Starting with R23, the X1 lined up right in the middle of our chart, scoring 1597 in single thread.
Multi-thread picked up 8197 points, in line with other 12th Gen U-Series CPUs.
CrossMark™ is an easy-to-run native cross-platform benchmark that measures overall system performance and responsiveness using real-world application models. CrossMark™ supports devices running Windows, iOS, and macOS platforms.
CrossMark picked up an overall of 1614, putting it just above the Gen6 Yoga and just below our 1270p powered NUC 12 Pro.
Memory performance on the X1 Carbon gave us 67K read, 58K write, and 59K copy. Latency was high at 100ns.
CPU Profile offered a single core score of 947 and sixteen thread score of 3789, which landed it 9th on our chart, just above the Dell Inspiron 7420.
Storage landed the X1 middle of the pack with a score of 2049.
Procyon landed our X1 in 6th, just under the NUC 12 Pro. Photo scored 6051, while Office came in at 6680.
Battery testing showed impressive numbers, PCMark testing it at 811 minutes while Procyon showed 831 minutes.
Above, we have the X1 during testing. The majority of the heat comes from the left side of the notebook.
Value and Final Thoughts
With Value, we take the notebook's performance in several testing areas and put it against the cost at the time of writing. In this scenario, the X1 came in at a solid 94.7%.
With the 10th Generation of the Thinkpad X1 Carbon, it's the first I have seen Lenovo offer a U-Series 15W option for this SKU. Initially, I thought this would be a subpar option for performance, but surprisingly it did pretty well as we ran through the benchmarks. In many scenarios, you will note the 1265U outperforming the 11th Gen 1185G7, which was damn near top of the range in its day, and it also manages to keep up with the 1260p in some cases.
Its single-core performance was 150 points higher than 11th Gen in R23, and nT showed an even bigger boost of nearly 3000 points. In application testing, we saw a near 200 points jump in both Office and Photo workloads using the UL Procyon benchmark.
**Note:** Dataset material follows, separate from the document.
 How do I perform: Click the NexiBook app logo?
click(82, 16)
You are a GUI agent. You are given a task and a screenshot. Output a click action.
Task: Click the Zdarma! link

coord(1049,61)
All of this makes for a potent combo, as the Gen10 Carbon, if configured with the 1265U, is an ultra-light machine that uses even less power than its 28W counterparts giving you more battery life; this is evident in our power chart where a 1280p powered XPS Plus shows nearly 300 minutes less battery life with a similar 55wH battery.
The Thinkpad X1 Gen10 overall hasn't changed much in its design over the years, this is something Lenovo is likely keen to continue, but we were hoping to see an improved cooling design in this new iteration as the center-mounted fan is easily blocked if you use this on your lap without a lap desk. In turn, this can severely degrade the performance, especially if you have a P-Series SKU.